Description of the task>
Search the records for lines with the word "will" and copy each match.

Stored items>

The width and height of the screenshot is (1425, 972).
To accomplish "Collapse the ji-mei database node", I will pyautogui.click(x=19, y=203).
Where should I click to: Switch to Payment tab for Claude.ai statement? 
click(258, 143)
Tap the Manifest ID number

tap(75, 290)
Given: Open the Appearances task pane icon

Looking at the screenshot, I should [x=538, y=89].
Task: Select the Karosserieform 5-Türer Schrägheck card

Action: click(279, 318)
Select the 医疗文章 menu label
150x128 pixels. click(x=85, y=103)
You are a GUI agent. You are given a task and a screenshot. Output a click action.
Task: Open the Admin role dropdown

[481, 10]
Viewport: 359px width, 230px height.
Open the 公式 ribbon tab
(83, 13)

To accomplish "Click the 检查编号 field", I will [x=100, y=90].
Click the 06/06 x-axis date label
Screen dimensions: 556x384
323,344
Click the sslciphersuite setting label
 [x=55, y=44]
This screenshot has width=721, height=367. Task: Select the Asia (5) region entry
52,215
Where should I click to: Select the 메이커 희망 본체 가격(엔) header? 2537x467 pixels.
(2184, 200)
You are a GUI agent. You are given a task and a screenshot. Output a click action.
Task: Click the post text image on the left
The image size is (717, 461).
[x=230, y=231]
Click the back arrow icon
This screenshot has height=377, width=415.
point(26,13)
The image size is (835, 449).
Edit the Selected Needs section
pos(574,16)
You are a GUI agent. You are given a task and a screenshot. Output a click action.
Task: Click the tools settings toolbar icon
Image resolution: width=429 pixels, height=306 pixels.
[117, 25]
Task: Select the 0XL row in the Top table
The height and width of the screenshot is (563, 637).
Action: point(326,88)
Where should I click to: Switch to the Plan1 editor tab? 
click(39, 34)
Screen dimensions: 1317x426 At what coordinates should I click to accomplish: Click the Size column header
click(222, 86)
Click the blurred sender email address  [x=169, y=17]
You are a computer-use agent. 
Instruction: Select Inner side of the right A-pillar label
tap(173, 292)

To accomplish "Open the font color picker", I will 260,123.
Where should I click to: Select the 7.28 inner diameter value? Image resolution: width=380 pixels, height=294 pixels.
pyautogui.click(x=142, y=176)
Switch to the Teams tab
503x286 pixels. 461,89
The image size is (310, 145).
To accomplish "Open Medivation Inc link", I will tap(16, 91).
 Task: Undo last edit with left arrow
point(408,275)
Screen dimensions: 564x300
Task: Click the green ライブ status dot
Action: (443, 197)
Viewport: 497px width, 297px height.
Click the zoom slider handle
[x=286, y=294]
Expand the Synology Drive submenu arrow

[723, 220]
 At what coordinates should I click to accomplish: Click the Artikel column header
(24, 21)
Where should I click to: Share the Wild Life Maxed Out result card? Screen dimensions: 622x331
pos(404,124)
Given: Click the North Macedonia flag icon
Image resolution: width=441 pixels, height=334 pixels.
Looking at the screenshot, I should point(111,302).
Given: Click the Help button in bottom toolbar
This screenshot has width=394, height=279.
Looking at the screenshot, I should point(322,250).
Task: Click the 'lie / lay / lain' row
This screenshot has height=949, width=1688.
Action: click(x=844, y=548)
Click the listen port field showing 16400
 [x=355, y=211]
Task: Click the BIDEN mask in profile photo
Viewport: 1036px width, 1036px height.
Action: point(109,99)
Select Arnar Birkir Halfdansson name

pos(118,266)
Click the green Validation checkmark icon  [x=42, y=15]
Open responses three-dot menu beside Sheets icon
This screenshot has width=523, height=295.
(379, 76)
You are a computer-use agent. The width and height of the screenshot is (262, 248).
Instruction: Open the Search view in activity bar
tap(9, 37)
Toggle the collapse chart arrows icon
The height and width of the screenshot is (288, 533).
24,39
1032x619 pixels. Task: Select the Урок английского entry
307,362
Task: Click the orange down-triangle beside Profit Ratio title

Written answer>
To accomplish "Collapse the ji-mei database node", I will pyautogui.click(x=19, y=203).
To accomplish "Click the 检查编号 field", I will [x=100, y=90].
To accomplish "Open the font color picker", I will 260,123.
To accomplish "Open Medivation Inc link", I will tap(16, 91).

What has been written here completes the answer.